“Tutte le cose sono impermanenti perchè sono anima. E l’anima è invisibilità. Se le cose in natura non svanissero non avrebbero il pathos che hanno: è proprio la capacità di svanire che dà loro pathos, emozione. Morire, in tal senso, significa andare incontro all’invisibile.”

Dal punto di vista razionale, il concetto di morte implica la fine della vita: questa prospettiva mette l’attaccamento al centro della proprie identità e del mondo terreno, dimenticando la relazione fra tutto ciò che svanisce e il Tutto. Eppure la morte non presuppone una fine, ma una trasformazione. Un costante divenire che permette a ciò che svanisce di diventare immortale.
Esiste inoltre un collegamento fra la morte e l’impermanenza e fra quest’ultima è la bellezza della vita, l’amore, il darsi, l’offrirsi. Ovvero il pathos delle cose che svaniscono.

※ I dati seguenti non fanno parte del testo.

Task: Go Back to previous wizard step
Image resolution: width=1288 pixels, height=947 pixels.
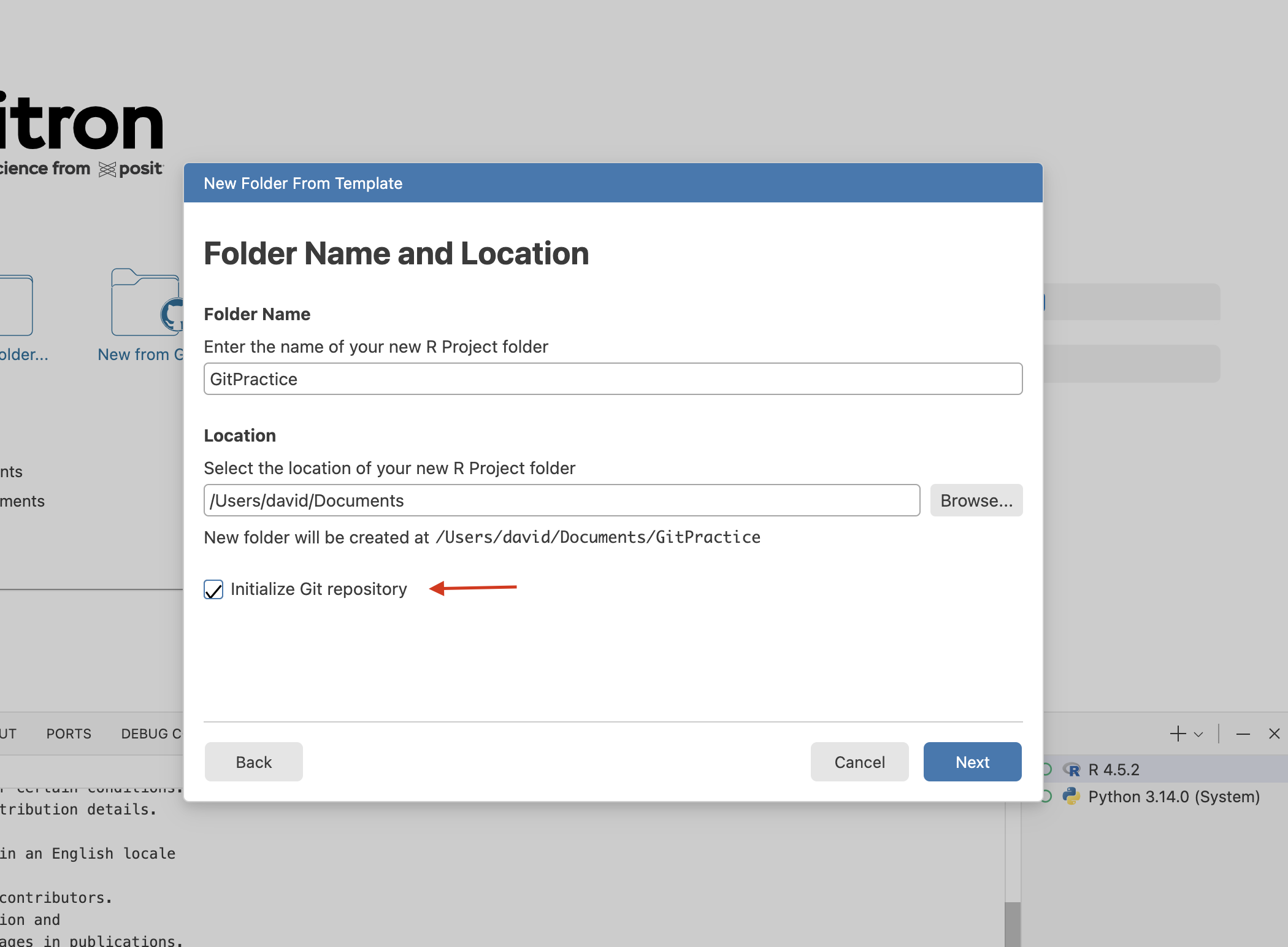Action: (x=253, y=762)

La morte scatena la paura nella maggioranza degli esseri umani. La paura tuttavia nasce dalla non-consapevolezza e dall’attaccamento all’io. “Chi ha paura è governabile, prevedibile e misurabile. Chi non ha paura non serra le porte dei propri sensi, non si rintana nel proprio io, non si chiude alla visione sottile, non contrae i canali percettivi, allora vede il visibile e l’invisibile e conosce la vera natura di tutte le cose.”